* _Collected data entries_

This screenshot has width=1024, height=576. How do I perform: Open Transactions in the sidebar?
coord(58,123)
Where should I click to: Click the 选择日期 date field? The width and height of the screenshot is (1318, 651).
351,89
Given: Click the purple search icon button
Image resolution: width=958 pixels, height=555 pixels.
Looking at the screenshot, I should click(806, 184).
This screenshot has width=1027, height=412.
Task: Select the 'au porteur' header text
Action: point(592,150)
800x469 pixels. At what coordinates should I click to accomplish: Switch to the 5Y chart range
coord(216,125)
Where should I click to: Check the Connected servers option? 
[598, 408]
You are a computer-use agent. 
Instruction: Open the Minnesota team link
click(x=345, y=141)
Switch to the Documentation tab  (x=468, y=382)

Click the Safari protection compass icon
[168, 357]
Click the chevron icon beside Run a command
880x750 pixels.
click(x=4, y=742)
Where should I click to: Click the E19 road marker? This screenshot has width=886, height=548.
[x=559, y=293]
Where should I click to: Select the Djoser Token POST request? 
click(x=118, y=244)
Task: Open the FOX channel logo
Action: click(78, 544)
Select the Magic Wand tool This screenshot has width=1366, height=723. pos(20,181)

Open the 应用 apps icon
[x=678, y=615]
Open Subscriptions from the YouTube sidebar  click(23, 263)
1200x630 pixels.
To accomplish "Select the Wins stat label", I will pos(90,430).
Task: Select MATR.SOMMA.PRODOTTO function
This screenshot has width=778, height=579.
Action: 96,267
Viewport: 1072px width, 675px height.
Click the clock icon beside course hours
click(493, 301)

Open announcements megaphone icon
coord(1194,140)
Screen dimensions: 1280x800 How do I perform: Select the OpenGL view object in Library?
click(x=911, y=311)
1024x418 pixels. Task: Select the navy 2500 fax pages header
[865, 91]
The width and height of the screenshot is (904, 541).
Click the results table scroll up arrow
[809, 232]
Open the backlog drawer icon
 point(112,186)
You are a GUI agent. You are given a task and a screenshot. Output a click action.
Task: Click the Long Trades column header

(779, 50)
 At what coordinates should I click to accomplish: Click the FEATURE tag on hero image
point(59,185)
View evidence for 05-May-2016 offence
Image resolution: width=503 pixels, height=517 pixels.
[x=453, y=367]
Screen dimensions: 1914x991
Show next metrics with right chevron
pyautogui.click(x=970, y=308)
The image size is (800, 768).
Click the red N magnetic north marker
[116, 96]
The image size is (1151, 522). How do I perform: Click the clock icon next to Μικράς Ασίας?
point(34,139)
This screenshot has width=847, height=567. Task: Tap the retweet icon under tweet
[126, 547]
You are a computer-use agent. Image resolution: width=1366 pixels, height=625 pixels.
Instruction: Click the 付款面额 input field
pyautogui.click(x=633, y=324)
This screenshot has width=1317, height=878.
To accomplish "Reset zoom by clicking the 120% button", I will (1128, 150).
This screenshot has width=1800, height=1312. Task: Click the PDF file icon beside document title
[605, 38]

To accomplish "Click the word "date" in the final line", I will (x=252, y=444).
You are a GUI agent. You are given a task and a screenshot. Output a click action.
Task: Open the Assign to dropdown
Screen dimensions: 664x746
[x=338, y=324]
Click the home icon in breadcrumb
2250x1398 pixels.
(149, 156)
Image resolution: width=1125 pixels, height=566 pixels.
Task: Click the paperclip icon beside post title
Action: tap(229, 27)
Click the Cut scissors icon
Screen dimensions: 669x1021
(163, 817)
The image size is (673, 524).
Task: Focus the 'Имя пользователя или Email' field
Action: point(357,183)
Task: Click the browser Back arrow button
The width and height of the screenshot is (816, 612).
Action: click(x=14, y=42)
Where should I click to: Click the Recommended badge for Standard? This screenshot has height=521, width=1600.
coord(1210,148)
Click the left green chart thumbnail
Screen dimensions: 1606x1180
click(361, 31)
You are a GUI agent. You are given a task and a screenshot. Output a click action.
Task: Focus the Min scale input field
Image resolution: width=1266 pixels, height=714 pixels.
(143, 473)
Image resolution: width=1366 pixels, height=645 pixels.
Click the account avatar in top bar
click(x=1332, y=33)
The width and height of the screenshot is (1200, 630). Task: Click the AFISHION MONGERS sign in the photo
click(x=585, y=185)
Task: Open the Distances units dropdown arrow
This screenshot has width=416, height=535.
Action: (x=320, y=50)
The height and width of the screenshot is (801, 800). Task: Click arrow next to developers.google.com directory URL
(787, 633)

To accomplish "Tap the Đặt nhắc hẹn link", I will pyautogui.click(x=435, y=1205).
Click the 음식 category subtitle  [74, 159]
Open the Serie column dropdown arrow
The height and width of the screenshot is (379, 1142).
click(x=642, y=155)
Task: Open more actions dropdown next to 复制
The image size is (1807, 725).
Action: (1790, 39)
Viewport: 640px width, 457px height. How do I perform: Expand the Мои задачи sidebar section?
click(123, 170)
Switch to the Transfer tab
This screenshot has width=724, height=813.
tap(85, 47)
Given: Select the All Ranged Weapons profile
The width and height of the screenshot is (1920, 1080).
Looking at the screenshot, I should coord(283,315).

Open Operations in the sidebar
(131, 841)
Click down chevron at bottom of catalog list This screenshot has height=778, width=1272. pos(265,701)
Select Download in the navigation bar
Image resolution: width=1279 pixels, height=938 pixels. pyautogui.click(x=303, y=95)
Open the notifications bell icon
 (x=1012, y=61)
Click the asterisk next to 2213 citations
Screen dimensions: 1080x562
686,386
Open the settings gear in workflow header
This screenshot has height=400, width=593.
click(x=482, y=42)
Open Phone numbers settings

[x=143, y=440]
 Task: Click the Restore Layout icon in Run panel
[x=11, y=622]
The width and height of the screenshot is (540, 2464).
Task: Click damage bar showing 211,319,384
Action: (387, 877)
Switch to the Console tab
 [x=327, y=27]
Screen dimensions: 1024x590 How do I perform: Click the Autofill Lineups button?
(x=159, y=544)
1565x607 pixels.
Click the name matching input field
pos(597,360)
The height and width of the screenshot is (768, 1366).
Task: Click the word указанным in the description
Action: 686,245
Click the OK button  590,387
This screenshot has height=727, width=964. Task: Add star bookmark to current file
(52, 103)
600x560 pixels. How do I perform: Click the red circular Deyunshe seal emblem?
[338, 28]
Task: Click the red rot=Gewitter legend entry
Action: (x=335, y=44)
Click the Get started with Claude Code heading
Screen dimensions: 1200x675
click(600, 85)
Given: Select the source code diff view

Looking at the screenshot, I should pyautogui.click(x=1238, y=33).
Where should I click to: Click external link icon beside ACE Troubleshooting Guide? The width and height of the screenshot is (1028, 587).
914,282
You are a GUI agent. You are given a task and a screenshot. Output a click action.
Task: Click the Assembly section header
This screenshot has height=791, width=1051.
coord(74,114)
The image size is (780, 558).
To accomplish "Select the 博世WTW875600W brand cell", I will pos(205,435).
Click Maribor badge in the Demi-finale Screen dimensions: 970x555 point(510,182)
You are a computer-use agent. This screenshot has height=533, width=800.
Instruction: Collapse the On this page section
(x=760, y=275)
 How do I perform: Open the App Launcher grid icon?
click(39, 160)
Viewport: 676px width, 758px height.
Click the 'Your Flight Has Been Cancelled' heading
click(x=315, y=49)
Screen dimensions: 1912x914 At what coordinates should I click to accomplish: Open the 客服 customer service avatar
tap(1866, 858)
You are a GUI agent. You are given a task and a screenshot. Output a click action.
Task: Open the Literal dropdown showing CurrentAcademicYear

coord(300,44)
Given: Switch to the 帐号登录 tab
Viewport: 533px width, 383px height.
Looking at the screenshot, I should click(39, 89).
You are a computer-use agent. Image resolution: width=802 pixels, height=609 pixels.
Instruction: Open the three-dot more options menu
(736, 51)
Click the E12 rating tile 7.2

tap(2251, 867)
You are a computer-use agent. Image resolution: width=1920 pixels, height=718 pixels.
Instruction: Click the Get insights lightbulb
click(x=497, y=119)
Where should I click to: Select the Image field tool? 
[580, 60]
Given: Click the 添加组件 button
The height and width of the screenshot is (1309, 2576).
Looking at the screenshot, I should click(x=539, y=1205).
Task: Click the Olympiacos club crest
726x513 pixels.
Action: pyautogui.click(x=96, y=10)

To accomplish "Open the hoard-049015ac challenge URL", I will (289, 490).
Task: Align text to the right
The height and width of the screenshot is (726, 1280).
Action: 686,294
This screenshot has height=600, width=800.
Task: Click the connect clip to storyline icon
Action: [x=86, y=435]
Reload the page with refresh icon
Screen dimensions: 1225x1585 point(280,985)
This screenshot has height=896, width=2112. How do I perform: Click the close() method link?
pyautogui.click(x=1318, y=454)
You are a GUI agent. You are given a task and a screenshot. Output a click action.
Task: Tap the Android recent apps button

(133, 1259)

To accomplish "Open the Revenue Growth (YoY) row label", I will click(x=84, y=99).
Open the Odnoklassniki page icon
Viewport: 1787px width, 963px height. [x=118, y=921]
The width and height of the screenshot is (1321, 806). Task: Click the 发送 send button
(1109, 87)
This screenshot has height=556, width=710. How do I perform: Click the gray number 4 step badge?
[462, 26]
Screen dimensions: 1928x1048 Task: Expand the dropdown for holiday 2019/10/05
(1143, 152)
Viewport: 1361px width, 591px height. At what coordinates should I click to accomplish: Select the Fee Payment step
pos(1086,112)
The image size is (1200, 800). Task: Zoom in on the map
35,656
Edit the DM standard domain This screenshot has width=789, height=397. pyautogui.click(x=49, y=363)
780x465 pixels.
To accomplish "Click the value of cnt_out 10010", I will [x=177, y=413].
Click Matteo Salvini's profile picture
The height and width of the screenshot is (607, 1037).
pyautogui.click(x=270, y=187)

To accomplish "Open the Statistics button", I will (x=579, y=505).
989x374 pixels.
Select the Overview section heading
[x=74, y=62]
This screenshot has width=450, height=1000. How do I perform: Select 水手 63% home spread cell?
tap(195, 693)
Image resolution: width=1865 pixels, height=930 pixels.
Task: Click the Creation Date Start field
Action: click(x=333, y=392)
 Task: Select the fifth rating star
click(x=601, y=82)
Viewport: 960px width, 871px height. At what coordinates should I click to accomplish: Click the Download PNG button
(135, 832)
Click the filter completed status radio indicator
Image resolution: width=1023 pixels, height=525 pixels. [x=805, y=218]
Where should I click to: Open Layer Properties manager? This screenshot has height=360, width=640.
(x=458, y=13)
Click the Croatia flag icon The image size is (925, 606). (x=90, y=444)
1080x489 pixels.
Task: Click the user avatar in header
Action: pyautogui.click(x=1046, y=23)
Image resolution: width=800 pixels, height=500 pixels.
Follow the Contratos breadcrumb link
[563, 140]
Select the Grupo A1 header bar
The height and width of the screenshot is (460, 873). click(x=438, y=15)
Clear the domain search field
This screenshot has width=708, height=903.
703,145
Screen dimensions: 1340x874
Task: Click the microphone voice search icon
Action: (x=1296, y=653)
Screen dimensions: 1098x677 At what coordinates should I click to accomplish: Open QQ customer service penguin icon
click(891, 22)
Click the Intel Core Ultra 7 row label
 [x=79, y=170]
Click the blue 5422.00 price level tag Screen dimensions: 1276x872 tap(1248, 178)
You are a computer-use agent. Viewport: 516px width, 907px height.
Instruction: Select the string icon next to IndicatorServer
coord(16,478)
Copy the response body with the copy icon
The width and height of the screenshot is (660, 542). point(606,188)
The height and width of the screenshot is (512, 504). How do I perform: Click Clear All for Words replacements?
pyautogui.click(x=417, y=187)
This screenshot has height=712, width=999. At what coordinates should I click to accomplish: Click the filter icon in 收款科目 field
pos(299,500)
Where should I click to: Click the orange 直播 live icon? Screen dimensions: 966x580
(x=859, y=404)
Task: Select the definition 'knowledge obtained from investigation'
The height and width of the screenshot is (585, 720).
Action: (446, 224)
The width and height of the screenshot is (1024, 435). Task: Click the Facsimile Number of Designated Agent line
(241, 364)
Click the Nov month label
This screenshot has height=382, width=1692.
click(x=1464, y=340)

* _INSTRUCTIONS FOR THE TASK_
Write out each line above that contains the word "from".

* _ANSWER SPACE_
Open Subscriptions from the YouTube sidebar  click(23, 263)
Task: Select the definition 'knowledge obtained from investigation'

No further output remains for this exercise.